If you want a sweeter mead then you need to decant the yeast after a month or two, but then it can sit in the dark/cool for as long as you want and it gets better with time.
I have a couple bottles that I have laid up for two years and its fantastic!
Here's my lime/mint batch
Hope it turn's out good
cheers!
While sterilizing your mouth with vodka is a good idea, it isn't necessary. The best way to start a siphon is to just fill the hose with water from the tap, plug off the ends with your fingers, then put the hose in your mead and the other into a spare cup.
when the water is done draining, you can pinch the tube and move to the real bottles.
Just a tip from a winemaker :)
Another vintner here.
Thanks!
I use Red Star brand yeast, but that's only cause I work in the ethanol industry and that's what we use at the plants. You can use Fleischman's or any other active dry yeast and should have no issue.
The only thing you want to make that your yeast isn't too old. I tried making some hard cider with a packet of yeast that was sitting in the fridge for a year (or more, not really sure) and it didn't go well because the yeast seemed to be mostly dead. I have never had problems using yeast that was recently purchased though.
Thank you for sharing this mate, just a stupid question:
How do you get everything out from the main jar so that you can reuse it to brew another batch?
Getting the chunks out at the end isn't trivial, as everything swells up during the fermentation. I have had good luck holding the bottle upside down and running a knitting needle or crochet hook in and out through the chunks catching whatever I can.
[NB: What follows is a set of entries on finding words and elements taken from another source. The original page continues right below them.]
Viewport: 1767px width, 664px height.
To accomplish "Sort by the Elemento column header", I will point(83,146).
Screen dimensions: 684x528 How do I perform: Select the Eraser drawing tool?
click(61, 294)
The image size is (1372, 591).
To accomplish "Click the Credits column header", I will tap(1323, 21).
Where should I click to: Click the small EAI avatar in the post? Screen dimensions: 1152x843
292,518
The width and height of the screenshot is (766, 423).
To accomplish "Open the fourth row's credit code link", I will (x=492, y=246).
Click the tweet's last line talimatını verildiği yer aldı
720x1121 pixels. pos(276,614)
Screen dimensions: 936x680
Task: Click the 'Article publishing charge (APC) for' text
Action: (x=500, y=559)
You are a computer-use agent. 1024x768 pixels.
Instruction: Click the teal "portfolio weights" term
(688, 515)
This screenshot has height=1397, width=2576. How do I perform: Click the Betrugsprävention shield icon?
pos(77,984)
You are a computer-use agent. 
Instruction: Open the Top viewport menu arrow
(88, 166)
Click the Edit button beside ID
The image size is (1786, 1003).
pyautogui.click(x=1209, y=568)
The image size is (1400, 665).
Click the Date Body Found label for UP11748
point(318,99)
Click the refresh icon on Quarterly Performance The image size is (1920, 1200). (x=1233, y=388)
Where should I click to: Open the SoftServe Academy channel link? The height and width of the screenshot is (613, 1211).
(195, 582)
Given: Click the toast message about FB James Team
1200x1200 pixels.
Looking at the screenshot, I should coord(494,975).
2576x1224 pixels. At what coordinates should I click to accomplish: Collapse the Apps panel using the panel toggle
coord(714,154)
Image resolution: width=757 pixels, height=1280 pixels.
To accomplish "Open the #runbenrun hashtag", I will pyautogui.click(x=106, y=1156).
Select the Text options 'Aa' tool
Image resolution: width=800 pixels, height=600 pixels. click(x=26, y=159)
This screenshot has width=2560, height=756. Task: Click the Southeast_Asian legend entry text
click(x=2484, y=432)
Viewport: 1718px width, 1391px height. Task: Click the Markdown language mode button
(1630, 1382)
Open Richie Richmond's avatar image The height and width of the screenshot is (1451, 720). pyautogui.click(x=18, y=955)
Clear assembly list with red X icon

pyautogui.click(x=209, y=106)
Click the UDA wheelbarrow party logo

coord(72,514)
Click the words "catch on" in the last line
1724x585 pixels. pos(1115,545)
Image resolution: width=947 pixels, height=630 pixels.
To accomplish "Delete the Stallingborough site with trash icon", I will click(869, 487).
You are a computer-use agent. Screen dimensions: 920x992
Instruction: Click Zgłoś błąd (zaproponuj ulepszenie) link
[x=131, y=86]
It can take a little persistence.
It is definitely a good idea to cut the fruit much smaller than the neck of the jar at the start (like half the diameter) to allow for some swelling.
but why add mint and lemon?
je comprend le mélange eau + miel + levure
mais pourquoi ajouter menthe et citron ?
The yeast gets the majority of its sugar from the honey, and obviously some from the fruit, but the basic mead is made with only honey.